In the wake of the recent shooting at Marjory Stoneman Douglas High School in Parkland, Florida, we are left wondering how this violence could have possibly occurred in the first place, and what could have been done to prevent it. Somehow, one school shooting at Columbine High School wasn’t enough to call for action; after nearly 20 years, 270 school shootings, and now the desperate pleas of student survivors from Stoneman Douglas High School, the U.S. government still has not taken effective action to prevent, or at least minimize, the number of school shootings (Pearle). Some viable options include stronger background checks, more attention to mental health care and training, banning bump stocks, and raising the minimum age for purchasing a firearm. However, the government is also considering the solution of arming teachers. In a series of tweets, President Trump suggested “giving concealed guns to gun adept teachers with military or special training experience.” President Trump also expressed his favor for the idea of arming teachers in a recent meeting with survivors of school shootings and parents, claiming that a coach who had saved several lives at Stoneman Douglas would have been better off with a gun because “if he had a firearm, he wouldn’t have had to run; he would have shot and that would have been the end of it” (Strauss).
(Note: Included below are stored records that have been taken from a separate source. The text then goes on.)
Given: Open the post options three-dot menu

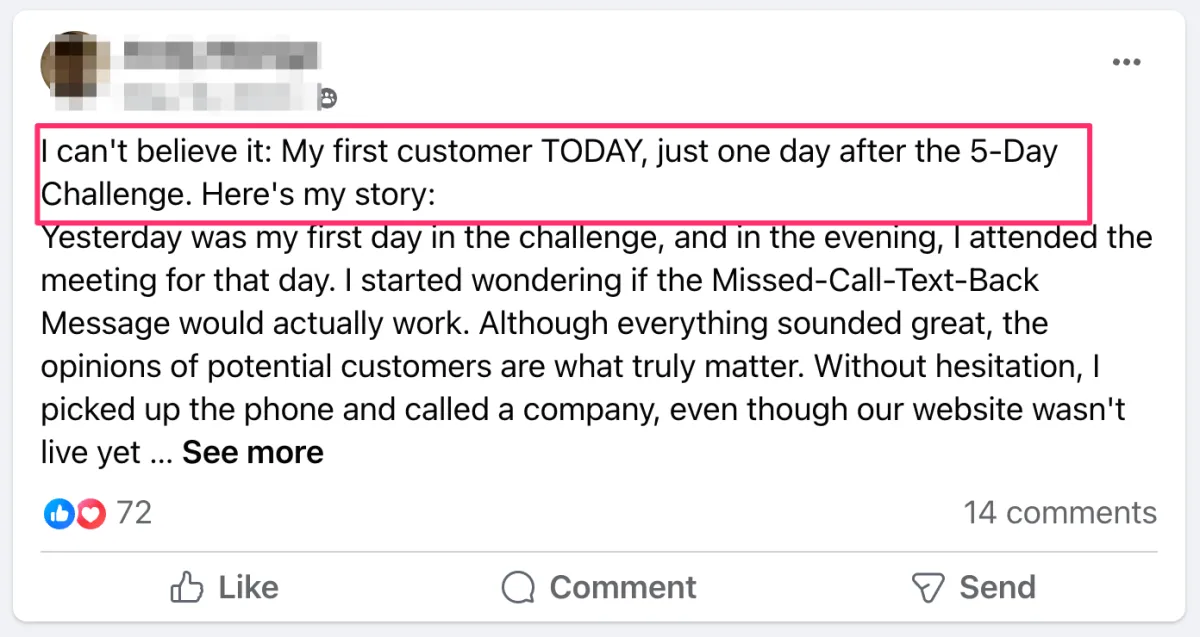Looking at the screenshot, I should pyautogui.click(x=1126, y=63).
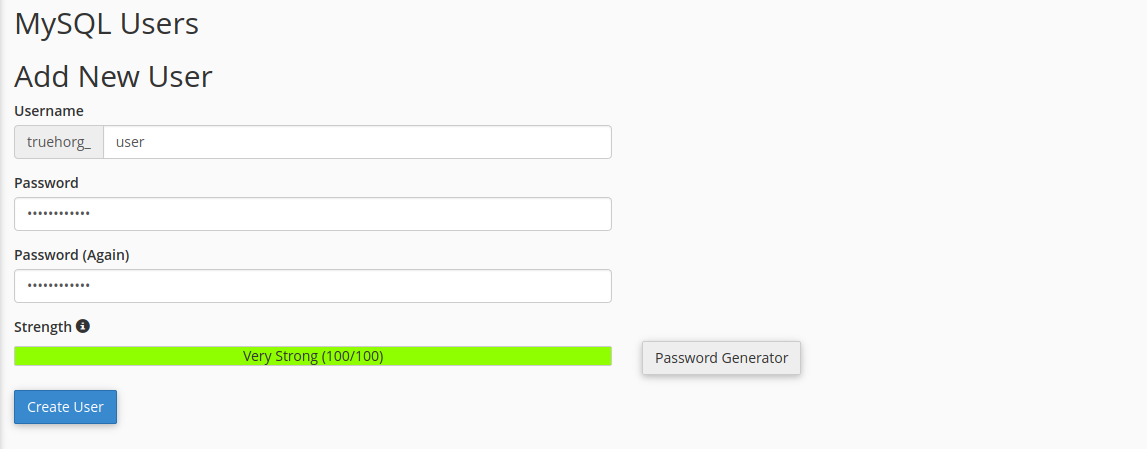Click the green password strength meter

313,356
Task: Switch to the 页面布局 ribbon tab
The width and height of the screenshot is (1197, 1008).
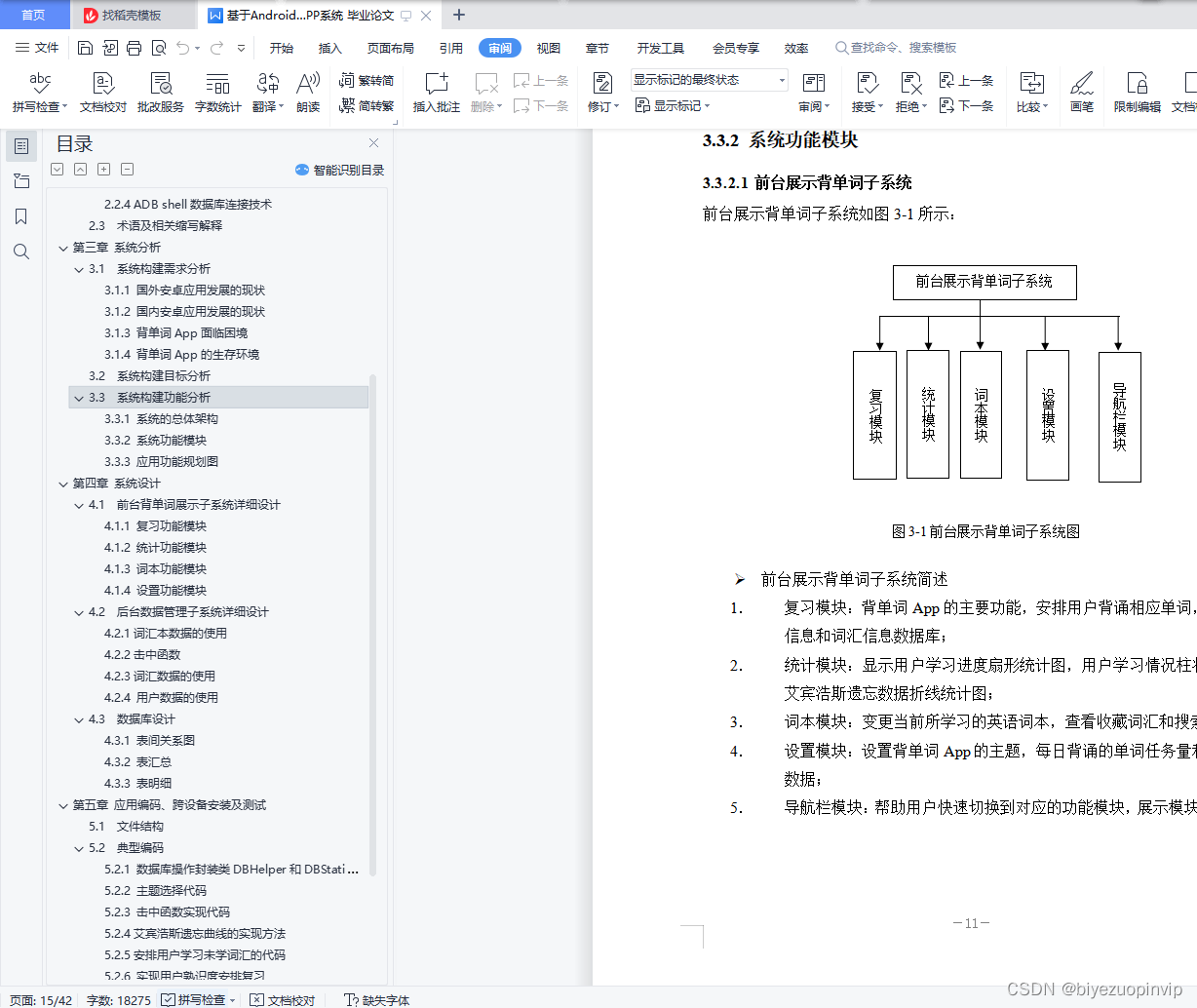Action: point(390,46)
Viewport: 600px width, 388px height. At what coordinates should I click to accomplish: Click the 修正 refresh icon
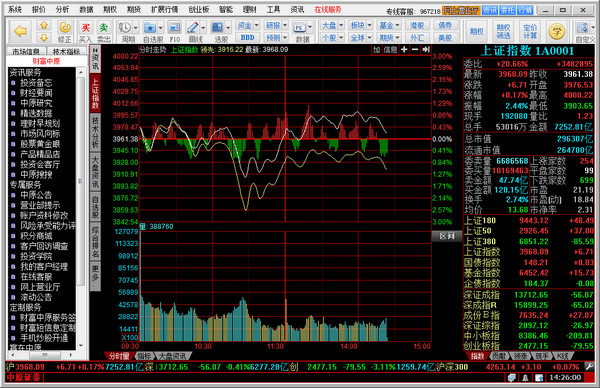(x=65, y=28)
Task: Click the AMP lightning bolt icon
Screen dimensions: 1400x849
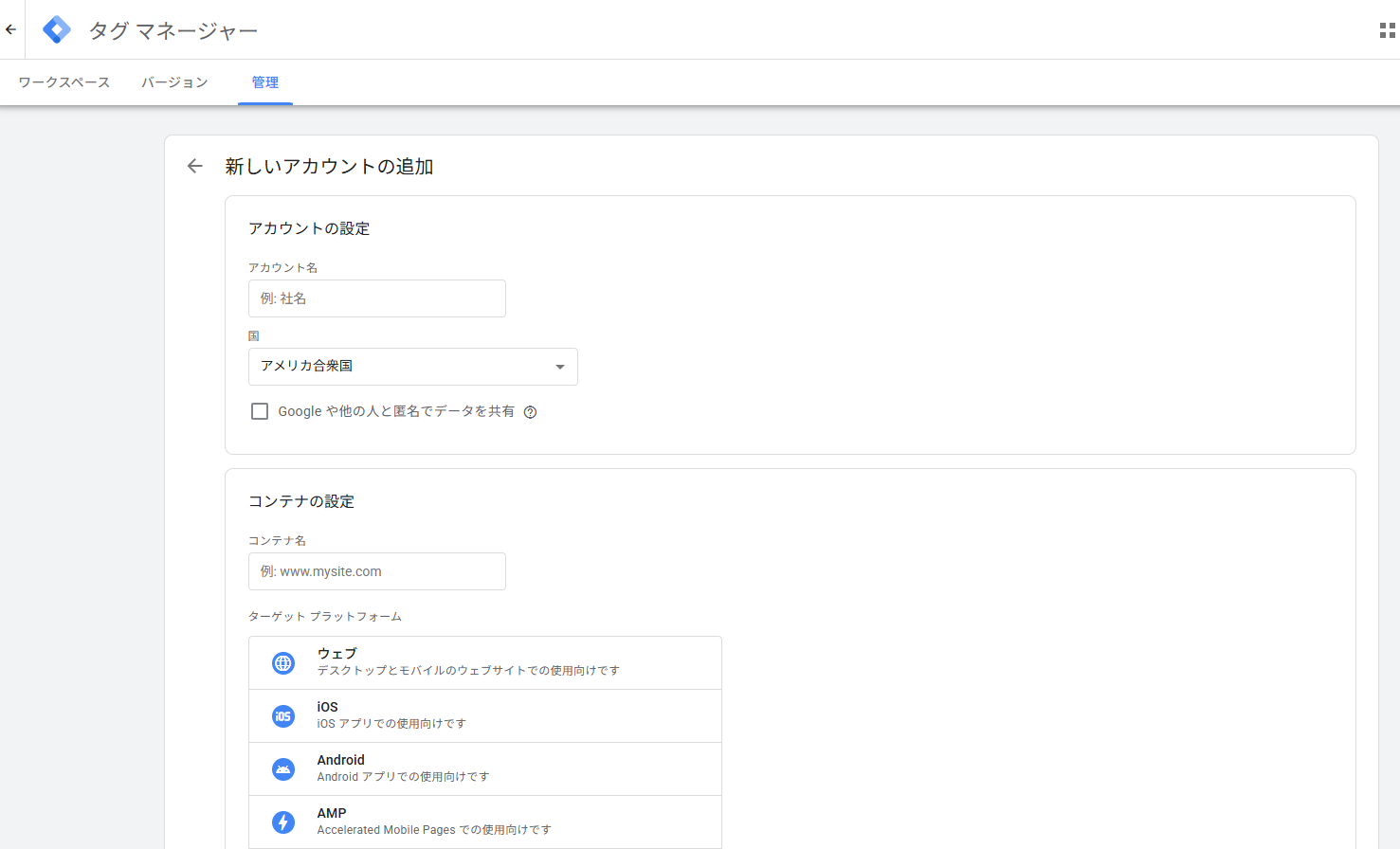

To consider arming teachers as a solution for school shootings is to overlook the major point that, if guns and gunmen could be kept out of schools entirely, then there would be absolutely no need for teachers to have guns. School is not a place for guns or weapons of any kind; no child should ever have to be afraid of going to school out of fear that he or she might be a victim of the next school shooting. Arming teachers would reshape children’s perception of safety, defense, and authority, produce a tense and hostile environment in the classroom, and possibly make it difficult for teachers to discern what constitutes a threat.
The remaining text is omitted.